Tribus qui se reconnaissent entre elles le plus souvent par des éléments de culture anglo-saxonne. Je reconnais bien là le petit bourgeois lambda qui a reçu une éducation trop policée, qui parle un langage irréprochable dans sa vie professionnelle, mais qui dans le cadre de la "vraie vie" ne veut plus entendre parler de la France, cette vieille ringarde, au demeurant pas très sexy je l'accorde. Pour ma part je préfère la variété française au rock, Claude François aux Beatles ou autres illustres inconnus "underground", dont le seul intérêt est d'être underground. Je conseille la lecture de Michelet (trop ringard?), qui décrit la Bretagne comme l'élément résistant de la France, la plupart des Bretons ont aujourd'hui oublié leur héritage et sont des traîtres (mais inconscients, dépassés par le système) au fond acquis à l'idéologie des droits de l'homme et à l'individualisme entraîné par le libéralisme économique d'origine anglo-saxonne (qui nous apporte confort et bien-être), et à la balkanisation des comportements humains, en autant de tribus qu'ils existent de styles de musiques anglo-saxonnes qui composent autant d'entités séparées ; et ceci un héritage du protestantisme, qui est au fond une tentative réussie du torpillage du catholicisme qui se voulait une religion universelle, contre la "liberté" des consciences prônée par le protestantisme, qui aboutit en fait à l'épanouissement des égoïsmes (où chacun se croit le centre de monde, pense que la nature a été créée pour lui, par l'intermédiaire de biens de consommation aimables, taillés dans le sens de notre désir) où Adam Smith voyait en bon visionnaire, le triomphe de l'idéologie du libéralisme économique (qui aboutit par la somme des égoïsmes particuliers à la destruction de la nature, qui au fond n'est pas aimable, puisqu'elle s'oppose à nos désirs). L'idéologie des droits de l'homme est peut-être bonne individuellement, mais collectivement ne risque-t-elle pas de déboucher sur une immense catastrophe écologique ?

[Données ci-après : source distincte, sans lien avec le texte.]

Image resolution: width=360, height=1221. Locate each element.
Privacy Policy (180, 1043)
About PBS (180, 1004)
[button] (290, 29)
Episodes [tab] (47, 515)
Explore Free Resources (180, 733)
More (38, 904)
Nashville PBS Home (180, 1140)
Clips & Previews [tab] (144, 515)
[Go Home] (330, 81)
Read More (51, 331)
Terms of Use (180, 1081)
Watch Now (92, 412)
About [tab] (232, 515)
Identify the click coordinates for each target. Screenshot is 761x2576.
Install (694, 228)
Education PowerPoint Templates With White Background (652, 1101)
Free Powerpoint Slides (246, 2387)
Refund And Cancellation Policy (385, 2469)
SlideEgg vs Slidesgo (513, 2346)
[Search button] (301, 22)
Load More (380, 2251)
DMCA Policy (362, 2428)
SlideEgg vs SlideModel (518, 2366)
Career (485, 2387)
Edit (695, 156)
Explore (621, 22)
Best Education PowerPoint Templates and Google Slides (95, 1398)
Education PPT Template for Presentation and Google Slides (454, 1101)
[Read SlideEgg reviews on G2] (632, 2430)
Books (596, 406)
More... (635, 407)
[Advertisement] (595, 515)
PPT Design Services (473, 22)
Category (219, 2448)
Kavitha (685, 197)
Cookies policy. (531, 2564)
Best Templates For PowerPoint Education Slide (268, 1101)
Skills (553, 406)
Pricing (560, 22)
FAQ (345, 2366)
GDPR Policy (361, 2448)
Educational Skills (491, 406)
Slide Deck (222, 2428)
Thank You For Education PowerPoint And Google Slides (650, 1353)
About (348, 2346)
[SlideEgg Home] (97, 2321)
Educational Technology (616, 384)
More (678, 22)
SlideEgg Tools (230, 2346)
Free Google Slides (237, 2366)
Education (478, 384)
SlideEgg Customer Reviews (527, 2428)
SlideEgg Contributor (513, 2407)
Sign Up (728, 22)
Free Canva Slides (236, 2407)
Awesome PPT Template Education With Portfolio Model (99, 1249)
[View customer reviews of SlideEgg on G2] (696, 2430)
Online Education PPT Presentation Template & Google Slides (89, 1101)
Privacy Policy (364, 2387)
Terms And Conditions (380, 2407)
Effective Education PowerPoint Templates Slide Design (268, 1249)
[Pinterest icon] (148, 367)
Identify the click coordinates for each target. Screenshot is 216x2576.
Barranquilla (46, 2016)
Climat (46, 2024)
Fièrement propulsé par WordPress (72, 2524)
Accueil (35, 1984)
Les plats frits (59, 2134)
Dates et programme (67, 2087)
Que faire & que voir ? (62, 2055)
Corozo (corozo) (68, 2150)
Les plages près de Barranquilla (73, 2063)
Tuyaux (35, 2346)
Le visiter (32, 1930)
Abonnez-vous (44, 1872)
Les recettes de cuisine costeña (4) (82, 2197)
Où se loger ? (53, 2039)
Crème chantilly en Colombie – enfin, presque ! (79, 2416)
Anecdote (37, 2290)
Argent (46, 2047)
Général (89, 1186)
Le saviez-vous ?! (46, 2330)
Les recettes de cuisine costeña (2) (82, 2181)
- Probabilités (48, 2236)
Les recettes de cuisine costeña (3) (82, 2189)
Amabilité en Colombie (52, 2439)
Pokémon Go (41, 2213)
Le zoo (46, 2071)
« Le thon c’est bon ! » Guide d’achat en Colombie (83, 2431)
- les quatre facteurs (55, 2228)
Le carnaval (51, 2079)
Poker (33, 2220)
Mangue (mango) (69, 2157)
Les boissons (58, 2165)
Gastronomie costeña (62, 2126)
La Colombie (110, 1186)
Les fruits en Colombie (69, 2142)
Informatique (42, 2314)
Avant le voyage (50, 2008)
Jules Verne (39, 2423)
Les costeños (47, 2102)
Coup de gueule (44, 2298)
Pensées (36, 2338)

Je constate juste que le progrès, aujourd'hui porté principalement par la puissance américaine, débouche sur le bouleversement des modes de vie traditionnels, notamment ruraux, qui existaient encore avant la seconde guerre mondiale. Je ne nie pas que la France fut en son temps un impérialisme, qu'en tant que tel il ne valait pas mieux que l'américain, il était même je crois plus cruel et plus mesquin, car moins puissant.
Je reconnais aussi que le catholicisme est une religion qui place après tout l'homme au centre du monde, et qu'il fait de la nature la servante de ce dernier : ce qui est une faute. Le seul intérêt du catholicisme et l'héritage qui est à préserver, est dans les modes de vie traditionnels qu'il a contribué à conserver durant des siècles, et qui sont aujourd'hui en voie de disparition, face au bombardement continue que nous impose en objets manufacturés de toutes sortes, le libéralisme économique, et qui débouche sur la dissolution du lien traditionnel, au profit de l'hégémonie d'un impérialisme. Les autres impérialismes, russes et chinois ne sont pas des alternatives, puisque de toute façon ils se battent avec les armes des Etats-Unis : l'économie de marché.